SOme serious misunderstanding and misinformation.
Do not attempt cardiopulmonary resuscitation is a way of protecting patients from inappropriate and overzealous care. It allows a dignified and natural death instead of broken ribs and tubes at a point when resuscitation would be futile.
Trusts have marginally different policies but are broadly the same.
It is a clinical decision. Usually a decision made by a more junior doctor has to be signed off by a consultant within 24 hours. Consent is not necessary as it is about not giving specific treatment rather than giving treatment. Much as you wouldn’t consent to not having chemotherapy if it wasn’t in your best interests and wasn’t likely to be effective- but hopefully the medical team would explain why.

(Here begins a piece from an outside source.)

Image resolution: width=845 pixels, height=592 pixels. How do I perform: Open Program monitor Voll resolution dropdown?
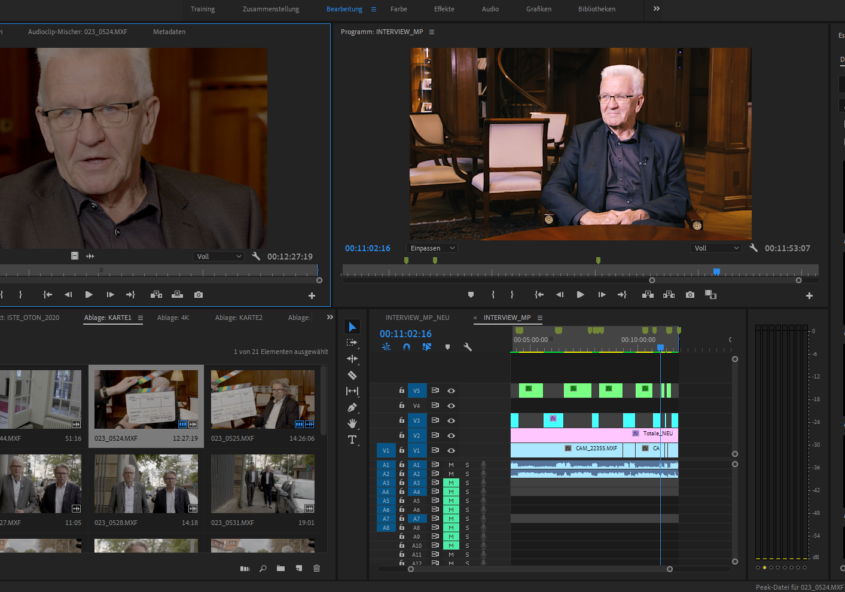click(716, 248)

The guidance is that the decision around CPR should be discussed with any patient with capacity to be involved. There is no obligation for family to be involved if the patient chooses not to. Families should be informed and involved where a patient lacks the capacity- but they are not consenting.
Most resuscitation attempts are unsuccessful- despite what is portrayed on casualty. Something like 10% of patients are resuscitated successfully- although many of those don’t jump up and start dancing.
In acute illness the decision should be kept under review as the patients condition changes - so a younger patient in ITU, for example.
Most hospices won’t admit patients where end of life discussions have not taken place and a DNACPR is not in place.
DNACPR is not the same as stopping all treatment. It refers simply to withholding intervention if the heart stops beating. The person should still receive treatment for conditions other than that - urinary tract infections, broken leg, burns etc. Withholding all active treatment is a separate discussion.